• _Requests_
1/ Can you rewrite the paragraph in the passage on AGI proliferation that begins "One means of preventing AGI proliferation" as a shorter version that keeps its main facts?
2/ Using the passage on AGI proliferation, answer each question on its own line:
(a) What kind of game does the situation look like, and how many players does it have?
(b) How many participants has the nuclear MAD standoff had to date?
(c) Who suggests using a publicly encrypted system?
3/ Would you carry on the passage on AGI proliferation from its final line?

• _Passage shown_

If hiding in factories isn't good enough, do your RSI manufacturing underground. If that's not good enough, do it as far from Earth as necessary. Take over with as little violence as you can manage or as much as you need. Reboot a new civilization if that's all you can manage while still acting before someone else does.

The first one to pull the stops probably wins. This looks all too much like a non-iterated Prisoner's Dilemma with N players - and N increasing.

Counterarguments/Outs

For small numbers of AGI and similar values among their wielders, a collective pivotal act could be performed. I place some hopes here, particularly if political pressure is applied in advance to aim for this outcome, or if the AGIs come up with better cooperation structures and/or arguments than I have.

The nuclear MAD standoff with nonproliferation agreements is fairly similar to the scenario I've described. We've survived that so far- but with only nine participants to date.

One means of preventing AGI proliferation is universal surveillance by a coalition of loosely cooperative AGI (and their directors). That might be done without universal loss of privacy if a really good publicly encrypted system were used, as Steve Omohundro suggests, but I don't know if that's possible. If privacy can't be preserved, this is not a nice outcome, but we probably shouldn't ignore it.

The final counterargument is that, if this scenario does seem likely, and this opinion spreads, people will work harder to avoid it, making it less likely. This virtuous cycle is one reason I'm writing this post including some of my worst fears.

Please convince me I'm wrong. Or make stronger arguments that this is right.

• _Source material_
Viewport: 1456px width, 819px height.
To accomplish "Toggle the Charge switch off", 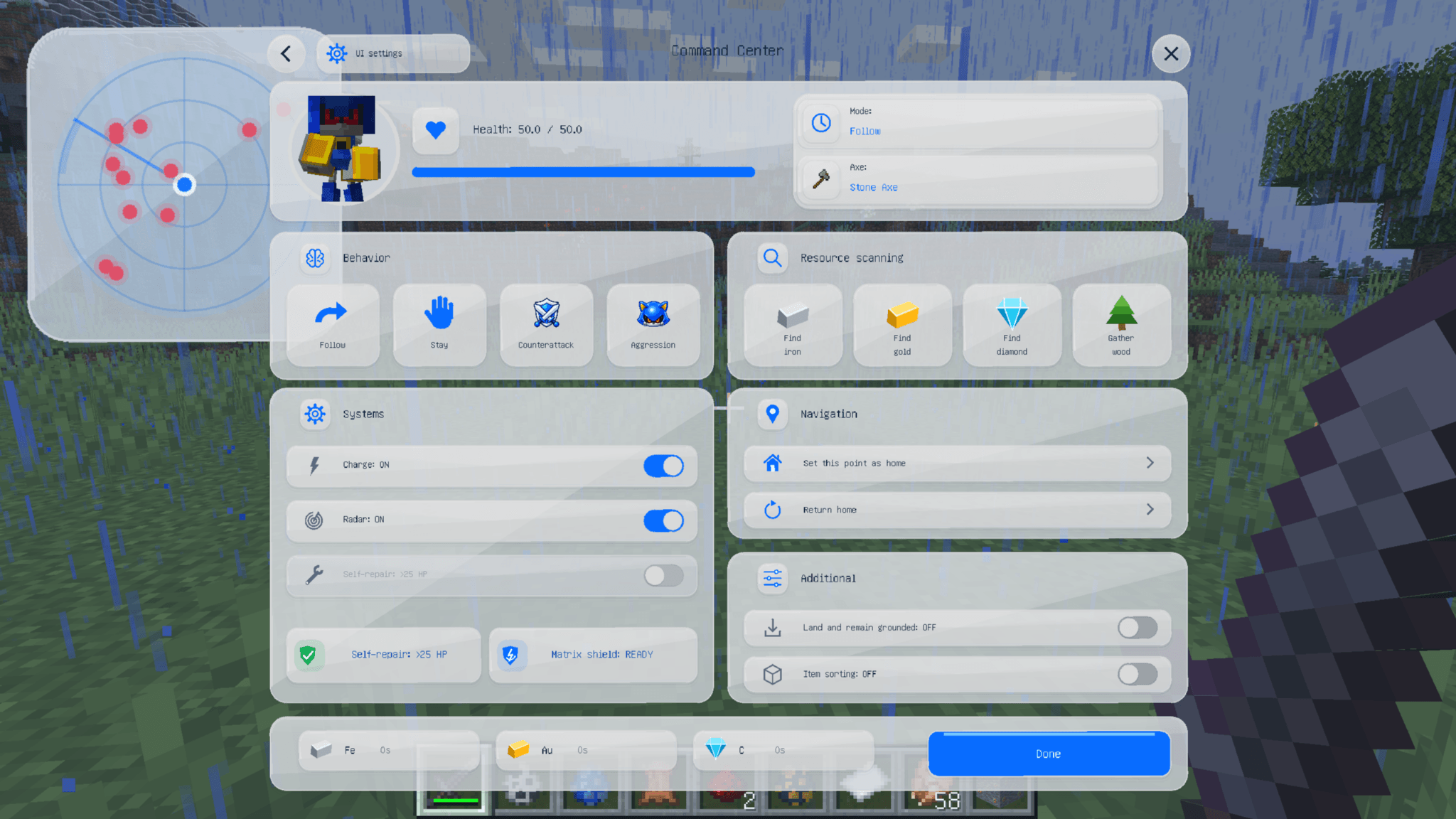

• _Written responses_
1/ A coalition of loosely cooperative AGIs and their directors could prevent AGI proliferation through universal surveillance. A really good publicly encrypted system, as Steve Omohundro suggests, might keep this from destroying everyone's privacy, but it's unclear whether that's possible. If privacy can't be kept, the outcome isn't nice, but it probably shouldn't be ignored.

2/
(a) A non-iterated Prisoner's Dilemma with N players, where N keeps increasing.
(b) Nine.
(c) Steve Omohundro.

3/
I think we can solve alignment, at least for personal-intent alignment, and particularly for the language model cognitive architectures that may well be our first AGI. But I'm not sure I want to keep helping with that project until I've resolved the likely consequences a little more. So give me a hand?

(Edit:) Conclusions after discussion

None of the suggestions in the comments seemed to me like workable ways to solve the problem.

I think we could survive an n-way multipolar human-controlled ASI scenario if n is small - like a handful of ASIs controlled by a few different governments. But not indefinitely - unless those ASIs come up with coordination strategies no human has yet thought of (or argued convincingly enough that I've heard of it - this isn't really my area, but nobody has pointed to any strong possibilities in the comments). I'd love more pointers to coordination strategies that could solve this problem.

So my conclusion is to hope that this is so obviously such a bad/dangerous scenario that it won't be allowed to happen.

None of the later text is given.